Aku tak ingin menjadi dewasa

3.5K 86 0
                                    

" Jika aku tak di izinkan untuk bahagia, setidaknya tolong izinkan aku menangis atas rasa sakit ini "

***

Mendadak tante Dyana mengajakku keluar untuk makan malam berdua, kupikir hal ini cukup baik untukku. Mengingat baru-baru ini aku telah membuatnya kesulitan, aku harap aku memiliki kesempatan untuk bisa lebih dekat dengan tante Dyana malam ini.

"Kayla, tante mau ngomong sesuatu" ucap tante Dyana.

"Kenapa tante?" tanyaku,

"Tentang papa kamu" lontarnya.

Meskipun kami selalu berkirim pesan, namun karena tak benar-benar menemuinya secara langsung. Mendengar tante Dyana menyinggung soal ayahku, rasanya aku malah semakin rindu, sejujurnya aku juga mencemaskan tentang kondisi beliau

"Papa kenapa tante?" tanyaku.

"Minggu depan, papa kamu akan menggelar pernikahan di Jepang" ungkap tante Dyana.

Rasanya aku salah mendengar ucapan tante Dyana, beberapa kalipun aku mencoba mencerna ucapannya, perasaanku tetap sama, aku tetap terkejut.

"Maksud tante?" tanyaku, sembari menggenggam kedua tanganku yang gemetar.

"Tenang Kayla, tante juga kaget tapi ini keputusan papa kamu, tante gabisa berbuat apapun" sesalnya.

"Kak Ara, kak Ara tau?" tanyaku lagi, begitu mengingat tentang kakak perempuanku tersebut.

Tante Dyana menggangguk pelan, perasaanku saat ini sangat hancur, bercampur aduk, sedih, kecewa,marah,dan merasa bodoh, hanya aku yang tak tau apapun disini. Kenapa mereka setega ini padaku. Bagaimana bisa ayahku membuat keputusan seperti ini.

"Tante, kayla mau istirahat" ujarku, sambil menahan air mata.

"O-oke kayla kita pulang, ya" balas tante Dyana.

Kami pun mengakhiri makan malam dengan perasaan kecewaku. Sesampainya di rumah aku berjalan ke kamar dan mengurung diri. Selama 2 hari, aku tak melakukan apapun, tak makan ataupun pergi ke sekolah, bahkan aku lelah mendengar ketukan pintu dan dering telpon sepanjang hari. Entahlah, aku tak mau melakukan apapun aku benar-benar kecewa, bagaimana bisa ayah yang selama ini aku bangga-banggakan tega melakukan ini demi kebahagiaannya sendiri.

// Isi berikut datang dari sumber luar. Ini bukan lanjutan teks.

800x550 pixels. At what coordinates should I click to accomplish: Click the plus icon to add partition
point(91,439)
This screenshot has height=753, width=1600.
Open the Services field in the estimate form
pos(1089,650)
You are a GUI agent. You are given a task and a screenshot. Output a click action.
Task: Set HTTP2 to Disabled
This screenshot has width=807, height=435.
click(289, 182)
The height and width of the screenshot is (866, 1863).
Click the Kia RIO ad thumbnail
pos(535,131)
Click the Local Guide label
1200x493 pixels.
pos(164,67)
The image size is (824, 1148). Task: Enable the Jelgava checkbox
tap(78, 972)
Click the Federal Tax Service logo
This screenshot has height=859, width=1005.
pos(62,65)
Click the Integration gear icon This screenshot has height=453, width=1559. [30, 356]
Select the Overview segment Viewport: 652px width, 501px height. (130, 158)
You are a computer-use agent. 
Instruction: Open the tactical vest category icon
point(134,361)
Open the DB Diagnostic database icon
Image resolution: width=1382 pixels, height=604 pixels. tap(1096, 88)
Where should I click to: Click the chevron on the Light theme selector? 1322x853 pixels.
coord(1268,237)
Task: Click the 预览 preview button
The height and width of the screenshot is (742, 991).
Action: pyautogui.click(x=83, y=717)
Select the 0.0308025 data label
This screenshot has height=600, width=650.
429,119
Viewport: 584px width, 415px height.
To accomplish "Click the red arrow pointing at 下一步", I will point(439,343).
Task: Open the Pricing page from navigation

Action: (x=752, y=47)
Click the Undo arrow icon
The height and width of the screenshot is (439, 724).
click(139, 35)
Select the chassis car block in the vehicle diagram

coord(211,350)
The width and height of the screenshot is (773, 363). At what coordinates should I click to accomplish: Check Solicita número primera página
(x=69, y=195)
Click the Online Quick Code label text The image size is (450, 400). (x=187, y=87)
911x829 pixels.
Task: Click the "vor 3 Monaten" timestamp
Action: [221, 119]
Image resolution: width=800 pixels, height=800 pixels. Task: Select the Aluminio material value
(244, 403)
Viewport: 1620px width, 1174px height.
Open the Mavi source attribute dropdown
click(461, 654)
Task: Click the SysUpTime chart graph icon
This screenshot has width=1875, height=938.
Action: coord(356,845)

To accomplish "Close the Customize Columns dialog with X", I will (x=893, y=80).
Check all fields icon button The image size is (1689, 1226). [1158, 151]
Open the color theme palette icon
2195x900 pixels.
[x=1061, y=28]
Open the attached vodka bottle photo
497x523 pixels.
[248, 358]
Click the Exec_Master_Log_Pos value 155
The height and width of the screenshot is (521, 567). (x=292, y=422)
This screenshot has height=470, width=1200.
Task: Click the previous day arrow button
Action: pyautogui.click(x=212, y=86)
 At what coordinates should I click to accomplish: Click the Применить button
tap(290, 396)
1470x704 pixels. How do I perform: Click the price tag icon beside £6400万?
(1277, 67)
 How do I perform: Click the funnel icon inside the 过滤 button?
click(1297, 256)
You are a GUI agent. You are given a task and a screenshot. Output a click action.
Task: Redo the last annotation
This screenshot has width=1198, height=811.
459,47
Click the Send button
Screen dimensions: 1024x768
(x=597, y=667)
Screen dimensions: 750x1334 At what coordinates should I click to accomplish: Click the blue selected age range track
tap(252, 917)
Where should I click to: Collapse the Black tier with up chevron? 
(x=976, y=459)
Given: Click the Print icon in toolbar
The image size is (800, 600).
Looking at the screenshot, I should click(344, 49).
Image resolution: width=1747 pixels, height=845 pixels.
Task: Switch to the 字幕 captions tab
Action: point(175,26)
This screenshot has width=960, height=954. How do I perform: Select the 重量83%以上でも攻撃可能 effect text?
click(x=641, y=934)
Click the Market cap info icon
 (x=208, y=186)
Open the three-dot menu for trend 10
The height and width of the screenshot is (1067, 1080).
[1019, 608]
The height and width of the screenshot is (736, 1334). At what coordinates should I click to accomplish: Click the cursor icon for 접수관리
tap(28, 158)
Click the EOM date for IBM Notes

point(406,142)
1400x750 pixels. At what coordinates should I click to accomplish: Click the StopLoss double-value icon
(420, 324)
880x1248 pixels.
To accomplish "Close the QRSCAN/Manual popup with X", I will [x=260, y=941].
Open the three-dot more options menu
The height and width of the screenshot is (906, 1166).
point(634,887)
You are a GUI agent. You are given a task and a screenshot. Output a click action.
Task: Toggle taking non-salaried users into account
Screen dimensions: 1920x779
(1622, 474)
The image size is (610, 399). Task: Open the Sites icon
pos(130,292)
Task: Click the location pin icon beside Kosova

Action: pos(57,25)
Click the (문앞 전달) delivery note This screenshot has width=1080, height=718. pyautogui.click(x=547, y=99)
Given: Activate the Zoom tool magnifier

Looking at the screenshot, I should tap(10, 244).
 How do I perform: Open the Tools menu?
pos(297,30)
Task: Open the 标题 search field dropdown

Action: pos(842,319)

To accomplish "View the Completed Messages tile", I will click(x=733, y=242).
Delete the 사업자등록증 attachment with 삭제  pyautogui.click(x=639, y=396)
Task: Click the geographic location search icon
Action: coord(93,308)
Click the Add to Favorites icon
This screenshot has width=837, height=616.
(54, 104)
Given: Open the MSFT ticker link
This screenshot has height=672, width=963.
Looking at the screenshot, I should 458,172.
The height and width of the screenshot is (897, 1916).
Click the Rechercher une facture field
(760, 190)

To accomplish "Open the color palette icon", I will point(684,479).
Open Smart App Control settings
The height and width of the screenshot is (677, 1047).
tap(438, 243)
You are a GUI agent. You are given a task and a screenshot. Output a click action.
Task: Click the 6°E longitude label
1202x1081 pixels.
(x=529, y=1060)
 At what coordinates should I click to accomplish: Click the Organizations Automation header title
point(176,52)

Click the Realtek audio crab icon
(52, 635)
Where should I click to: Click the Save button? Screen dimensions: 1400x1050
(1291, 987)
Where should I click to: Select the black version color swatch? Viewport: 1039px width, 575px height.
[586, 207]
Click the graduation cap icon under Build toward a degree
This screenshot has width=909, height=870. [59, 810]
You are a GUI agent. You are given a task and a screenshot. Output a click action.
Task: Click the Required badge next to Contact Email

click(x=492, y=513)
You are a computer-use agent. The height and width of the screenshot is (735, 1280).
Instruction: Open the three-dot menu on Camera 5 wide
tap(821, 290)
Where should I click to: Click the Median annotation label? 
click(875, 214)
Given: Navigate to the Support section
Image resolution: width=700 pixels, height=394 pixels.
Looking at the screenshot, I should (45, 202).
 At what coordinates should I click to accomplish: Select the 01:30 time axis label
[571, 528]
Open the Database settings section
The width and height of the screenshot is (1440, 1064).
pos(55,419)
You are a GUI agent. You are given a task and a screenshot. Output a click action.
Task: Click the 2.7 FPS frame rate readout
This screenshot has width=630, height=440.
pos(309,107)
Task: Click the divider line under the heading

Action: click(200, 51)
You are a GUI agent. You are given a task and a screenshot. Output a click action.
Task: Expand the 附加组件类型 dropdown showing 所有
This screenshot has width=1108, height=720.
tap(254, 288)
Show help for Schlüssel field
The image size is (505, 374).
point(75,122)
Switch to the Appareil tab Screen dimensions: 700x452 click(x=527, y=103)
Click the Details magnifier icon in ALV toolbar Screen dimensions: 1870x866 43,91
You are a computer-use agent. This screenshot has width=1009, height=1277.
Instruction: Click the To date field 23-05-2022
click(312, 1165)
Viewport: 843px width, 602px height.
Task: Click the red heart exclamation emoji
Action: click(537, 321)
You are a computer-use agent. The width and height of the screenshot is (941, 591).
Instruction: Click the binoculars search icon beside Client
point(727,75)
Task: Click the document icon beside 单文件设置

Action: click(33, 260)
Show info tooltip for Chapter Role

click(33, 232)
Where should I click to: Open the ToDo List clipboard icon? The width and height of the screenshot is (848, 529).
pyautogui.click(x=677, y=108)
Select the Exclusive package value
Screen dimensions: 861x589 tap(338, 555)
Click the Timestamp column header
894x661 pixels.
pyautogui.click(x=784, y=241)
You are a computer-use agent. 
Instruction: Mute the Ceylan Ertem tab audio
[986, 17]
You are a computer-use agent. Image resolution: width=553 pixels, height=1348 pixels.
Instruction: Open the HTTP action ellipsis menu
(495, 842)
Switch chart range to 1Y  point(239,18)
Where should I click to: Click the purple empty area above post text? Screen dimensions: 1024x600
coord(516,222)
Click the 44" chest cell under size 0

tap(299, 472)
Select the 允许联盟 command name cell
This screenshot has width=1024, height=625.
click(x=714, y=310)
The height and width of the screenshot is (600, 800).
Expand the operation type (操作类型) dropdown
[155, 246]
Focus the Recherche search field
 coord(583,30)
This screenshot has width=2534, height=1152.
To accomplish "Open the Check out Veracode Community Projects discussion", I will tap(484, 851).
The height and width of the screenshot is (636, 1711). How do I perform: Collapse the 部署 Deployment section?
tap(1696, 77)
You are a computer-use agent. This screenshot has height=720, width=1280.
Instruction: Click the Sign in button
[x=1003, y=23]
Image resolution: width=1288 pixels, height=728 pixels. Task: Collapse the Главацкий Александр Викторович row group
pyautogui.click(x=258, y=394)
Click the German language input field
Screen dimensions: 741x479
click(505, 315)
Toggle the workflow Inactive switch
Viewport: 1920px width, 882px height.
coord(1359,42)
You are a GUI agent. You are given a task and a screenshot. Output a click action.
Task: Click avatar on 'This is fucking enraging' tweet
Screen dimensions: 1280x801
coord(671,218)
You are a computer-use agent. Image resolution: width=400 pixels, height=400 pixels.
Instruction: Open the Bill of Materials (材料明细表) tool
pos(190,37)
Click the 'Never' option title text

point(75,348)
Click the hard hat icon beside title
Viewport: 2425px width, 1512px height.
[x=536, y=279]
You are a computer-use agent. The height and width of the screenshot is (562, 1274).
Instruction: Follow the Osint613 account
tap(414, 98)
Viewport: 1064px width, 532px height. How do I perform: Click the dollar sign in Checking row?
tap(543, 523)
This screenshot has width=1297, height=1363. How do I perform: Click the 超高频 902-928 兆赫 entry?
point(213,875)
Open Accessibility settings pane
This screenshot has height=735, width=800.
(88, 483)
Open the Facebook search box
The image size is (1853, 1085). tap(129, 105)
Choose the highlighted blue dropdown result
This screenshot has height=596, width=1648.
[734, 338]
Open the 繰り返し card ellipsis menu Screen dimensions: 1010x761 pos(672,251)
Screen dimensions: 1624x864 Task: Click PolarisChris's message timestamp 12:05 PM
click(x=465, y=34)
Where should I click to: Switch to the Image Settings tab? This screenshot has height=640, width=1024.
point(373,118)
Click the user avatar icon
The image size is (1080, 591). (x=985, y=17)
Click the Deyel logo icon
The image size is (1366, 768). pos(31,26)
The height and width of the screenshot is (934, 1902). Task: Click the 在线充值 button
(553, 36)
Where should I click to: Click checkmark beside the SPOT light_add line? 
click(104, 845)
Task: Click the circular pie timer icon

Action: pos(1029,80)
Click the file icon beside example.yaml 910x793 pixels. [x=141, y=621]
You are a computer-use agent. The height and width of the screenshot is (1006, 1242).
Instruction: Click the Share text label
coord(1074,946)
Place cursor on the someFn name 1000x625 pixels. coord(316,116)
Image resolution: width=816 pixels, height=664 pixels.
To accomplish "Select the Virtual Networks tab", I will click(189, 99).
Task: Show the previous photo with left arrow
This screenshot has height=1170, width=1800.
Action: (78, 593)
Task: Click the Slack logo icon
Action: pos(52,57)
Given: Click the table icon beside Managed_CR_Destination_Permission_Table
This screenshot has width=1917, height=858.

"Kenapa rasanya kangen banget sama mama" gumamku, dengan suara parau dan penuh air mata.

Keesokan harinya, aku memutuskan untuk kembali seperti semula, aku sadar aku tak bisa terus seperti ini, yang aku butuhkan adalah penjelasan.

Berkali-kali aku berkata pada diriku bahwa "Aku baik-baik saja". Meski nyatanya aku tidak baik-baik saja.

Nala menghampiriku dan mulai bertanya tentang kemana aku pergi 2 hari terakhir, sebisa mungkin aku meresponnya dengan baik tanpa ia sadari aku tengah menahan air mata.

"Kay, lo yakin lu baik-baik aja? lo ga sakit kan?" tanyanya.

"Gapapa" balasku, dengan suara pelan.

"Gua tau kalo cewe bilang gapapa itu pasti artinya lo lagi kenapa-kenapa kan? aduh cerita dong kay" ujarnya.

"Aku ke toilet dulu" ucapku, mencoba menghindarinya.

Kupikir akan lebih baik jika sekarang aku menjaga jarak dengan orang lain, aku takut amarahku meluap dan malah membuatku mengatakan hal-hal yang bisa menyakiti perasaan orang lain, aku lebih memilih untuk diam.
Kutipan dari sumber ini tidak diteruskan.